Avisynth has four types of expressions:
1) explicit returns ("return <expression>")
2) explicit assignments ("variable = <expression>")
3) implicit assignments to last (all expressions that aren't one of the two first types and evaluate to a clip)
4) other expressions where the return value is thrown away (everything else)

When the last expression in a block (either a function or a script) is not an explicit return (type 1 above), Avisynth will evaluate the expression and implicitly return the value it evaluates to, regardless of what the type of that value is (clip, int, string, undefined, whatever). The quirky thing here is that while expressions of type 3 and 4 above return the value of the expression, an explicit assignment returns an undefined value. I think this is a lazy fix to make sure an explicit assignment of a clip to an arbitrary variable doesn't overwrite last, which I suspect would happen if the assignment returned the assigned value like every other assignment operator on the planet does. The inconsistency is that an explicit assignment returns undefined while an implicit assignment to last returns the assigned value.

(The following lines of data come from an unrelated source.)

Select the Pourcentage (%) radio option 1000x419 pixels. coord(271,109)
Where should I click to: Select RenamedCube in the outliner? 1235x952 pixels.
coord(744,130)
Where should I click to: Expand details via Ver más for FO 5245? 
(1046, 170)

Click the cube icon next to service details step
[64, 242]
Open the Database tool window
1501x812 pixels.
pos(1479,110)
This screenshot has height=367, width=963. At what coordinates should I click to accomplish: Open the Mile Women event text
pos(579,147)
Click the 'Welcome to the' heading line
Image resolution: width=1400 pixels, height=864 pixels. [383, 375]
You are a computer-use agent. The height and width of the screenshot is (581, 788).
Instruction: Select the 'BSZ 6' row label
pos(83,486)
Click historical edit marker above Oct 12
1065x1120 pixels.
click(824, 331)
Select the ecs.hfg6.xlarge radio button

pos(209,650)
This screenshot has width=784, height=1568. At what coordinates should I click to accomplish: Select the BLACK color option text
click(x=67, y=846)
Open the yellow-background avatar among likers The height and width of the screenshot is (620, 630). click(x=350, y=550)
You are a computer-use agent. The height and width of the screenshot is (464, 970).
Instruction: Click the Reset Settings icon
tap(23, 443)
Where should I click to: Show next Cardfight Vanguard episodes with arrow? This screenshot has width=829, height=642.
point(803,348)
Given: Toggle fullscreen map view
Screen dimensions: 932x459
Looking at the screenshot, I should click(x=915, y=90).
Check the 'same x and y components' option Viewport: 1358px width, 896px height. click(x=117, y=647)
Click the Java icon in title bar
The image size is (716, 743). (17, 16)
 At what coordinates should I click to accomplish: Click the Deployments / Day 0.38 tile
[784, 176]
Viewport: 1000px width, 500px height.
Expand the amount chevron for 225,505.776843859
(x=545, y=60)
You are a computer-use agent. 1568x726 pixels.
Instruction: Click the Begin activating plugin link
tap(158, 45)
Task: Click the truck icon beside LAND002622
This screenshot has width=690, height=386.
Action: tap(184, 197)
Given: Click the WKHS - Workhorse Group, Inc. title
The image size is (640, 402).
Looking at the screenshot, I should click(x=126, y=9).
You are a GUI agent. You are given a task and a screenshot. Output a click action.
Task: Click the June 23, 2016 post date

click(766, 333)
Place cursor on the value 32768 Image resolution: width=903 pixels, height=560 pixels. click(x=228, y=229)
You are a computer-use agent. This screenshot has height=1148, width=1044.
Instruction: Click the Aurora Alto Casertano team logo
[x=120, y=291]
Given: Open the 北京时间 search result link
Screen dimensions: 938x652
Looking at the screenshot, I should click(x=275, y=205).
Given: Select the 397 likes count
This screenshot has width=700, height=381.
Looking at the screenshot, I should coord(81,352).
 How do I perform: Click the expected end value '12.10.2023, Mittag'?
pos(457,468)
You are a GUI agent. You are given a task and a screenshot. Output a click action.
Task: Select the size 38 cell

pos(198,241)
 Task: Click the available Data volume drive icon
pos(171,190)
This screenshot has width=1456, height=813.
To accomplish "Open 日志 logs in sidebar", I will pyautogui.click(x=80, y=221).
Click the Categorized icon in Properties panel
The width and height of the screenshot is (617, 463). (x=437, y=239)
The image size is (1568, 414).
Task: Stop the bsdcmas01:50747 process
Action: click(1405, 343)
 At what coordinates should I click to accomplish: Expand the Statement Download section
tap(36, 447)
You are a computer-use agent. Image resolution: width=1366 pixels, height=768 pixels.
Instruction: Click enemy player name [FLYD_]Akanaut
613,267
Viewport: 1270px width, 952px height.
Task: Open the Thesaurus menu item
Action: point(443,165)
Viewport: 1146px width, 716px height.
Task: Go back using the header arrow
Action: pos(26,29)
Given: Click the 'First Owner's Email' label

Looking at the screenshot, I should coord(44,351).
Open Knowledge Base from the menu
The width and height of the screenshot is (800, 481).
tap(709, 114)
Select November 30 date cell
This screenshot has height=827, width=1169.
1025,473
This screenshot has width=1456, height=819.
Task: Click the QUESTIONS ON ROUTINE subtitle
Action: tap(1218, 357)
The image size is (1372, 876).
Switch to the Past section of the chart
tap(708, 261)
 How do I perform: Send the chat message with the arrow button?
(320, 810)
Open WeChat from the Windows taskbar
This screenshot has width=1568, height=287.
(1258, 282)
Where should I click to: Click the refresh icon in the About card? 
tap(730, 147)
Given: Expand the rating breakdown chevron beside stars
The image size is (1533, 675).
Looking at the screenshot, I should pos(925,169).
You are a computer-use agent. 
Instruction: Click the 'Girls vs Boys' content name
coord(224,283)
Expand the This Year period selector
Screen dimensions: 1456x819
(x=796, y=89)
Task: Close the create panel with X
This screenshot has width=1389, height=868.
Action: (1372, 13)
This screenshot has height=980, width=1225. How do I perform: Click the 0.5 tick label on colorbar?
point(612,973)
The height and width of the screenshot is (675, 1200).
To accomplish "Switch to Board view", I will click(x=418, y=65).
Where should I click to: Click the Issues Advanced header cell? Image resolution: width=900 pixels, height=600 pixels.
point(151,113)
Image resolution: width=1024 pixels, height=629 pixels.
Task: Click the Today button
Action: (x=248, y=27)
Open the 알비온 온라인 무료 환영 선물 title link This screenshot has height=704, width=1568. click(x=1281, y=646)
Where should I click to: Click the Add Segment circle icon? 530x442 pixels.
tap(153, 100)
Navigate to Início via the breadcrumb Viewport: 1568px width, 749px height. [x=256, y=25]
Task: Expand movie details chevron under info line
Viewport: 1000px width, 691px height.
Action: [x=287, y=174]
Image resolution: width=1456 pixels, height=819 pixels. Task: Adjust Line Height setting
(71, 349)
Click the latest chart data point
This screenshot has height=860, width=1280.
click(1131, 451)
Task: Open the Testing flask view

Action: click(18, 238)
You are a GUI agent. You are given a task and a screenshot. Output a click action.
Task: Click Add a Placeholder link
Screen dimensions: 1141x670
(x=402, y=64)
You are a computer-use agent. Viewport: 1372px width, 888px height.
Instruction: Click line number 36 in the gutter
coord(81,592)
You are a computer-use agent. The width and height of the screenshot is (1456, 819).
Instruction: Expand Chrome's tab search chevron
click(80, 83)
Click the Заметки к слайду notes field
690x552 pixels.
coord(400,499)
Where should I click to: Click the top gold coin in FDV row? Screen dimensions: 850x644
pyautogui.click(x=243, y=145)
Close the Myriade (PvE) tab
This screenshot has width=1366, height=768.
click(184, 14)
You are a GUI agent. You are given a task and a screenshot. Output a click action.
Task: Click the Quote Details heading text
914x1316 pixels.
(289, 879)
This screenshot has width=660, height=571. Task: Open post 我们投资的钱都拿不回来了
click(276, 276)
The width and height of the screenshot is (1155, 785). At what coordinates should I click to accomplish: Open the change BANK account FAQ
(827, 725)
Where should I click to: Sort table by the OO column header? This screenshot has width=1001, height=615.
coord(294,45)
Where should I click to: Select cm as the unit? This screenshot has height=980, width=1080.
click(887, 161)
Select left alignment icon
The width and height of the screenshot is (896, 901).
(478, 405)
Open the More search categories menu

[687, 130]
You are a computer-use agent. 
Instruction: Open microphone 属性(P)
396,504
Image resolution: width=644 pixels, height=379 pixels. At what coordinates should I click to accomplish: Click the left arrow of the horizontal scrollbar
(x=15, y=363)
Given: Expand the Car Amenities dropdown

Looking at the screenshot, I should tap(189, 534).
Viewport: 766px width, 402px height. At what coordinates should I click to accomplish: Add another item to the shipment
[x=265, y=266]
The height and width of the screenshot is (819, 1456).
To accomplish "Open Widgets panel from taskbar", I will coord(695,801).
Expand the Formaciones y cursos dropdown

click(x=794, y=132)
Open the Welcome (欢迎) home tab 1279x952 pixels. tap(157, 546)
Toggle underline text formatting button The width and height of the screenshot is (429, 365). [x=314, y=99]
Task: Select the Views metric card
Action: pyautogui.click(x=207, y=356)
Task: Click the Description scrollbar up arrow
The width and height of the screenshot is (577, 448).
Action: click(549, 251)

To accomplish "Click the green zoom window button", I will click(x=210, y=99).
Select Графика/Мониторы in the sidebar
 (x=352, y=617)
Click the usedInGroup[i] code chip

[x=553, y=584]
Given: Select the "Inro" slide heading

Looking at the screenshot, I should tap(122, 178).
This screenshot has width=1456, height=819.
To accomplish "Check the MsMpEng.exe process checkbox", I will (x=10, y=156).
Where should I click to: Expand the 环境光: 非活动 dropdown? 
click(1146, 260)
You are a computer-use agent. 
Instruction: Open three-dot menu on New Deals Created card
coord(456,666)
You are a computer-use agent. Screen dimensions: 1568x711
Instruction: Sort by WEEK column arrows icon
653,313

What TurboPascal7 proposed to change is simply the implicit return mechanism: if you attempt to implicitly return an explicit assignment expression, last should be returned instead of the undefined value, if last is defined at that point. The problem with this is that there's nothing about the scripting language that forces you to use last, and thus there's really nothing that says that at the end of a block the contents of last would be a better or more correct value to return than any other arbitrary value. I can accept an operator returning an undefined value, even if I think that's ugly, but having an operator return a defined, arbitrary value that may be completely unrelated to any of its operands is beyond ugly.

What I think you should do is promote the assignment operator to full citizen status like all of Avisynth's other operators, give it a place in the precedence table and make it return the assigned value like assignment operators in basically every other language do. Then fix the script parser so this doesn't overwrite last when the assigned value is a clip. This will probably break things though.

Last edited by TheFluff; 6th November 2013 at 14:43.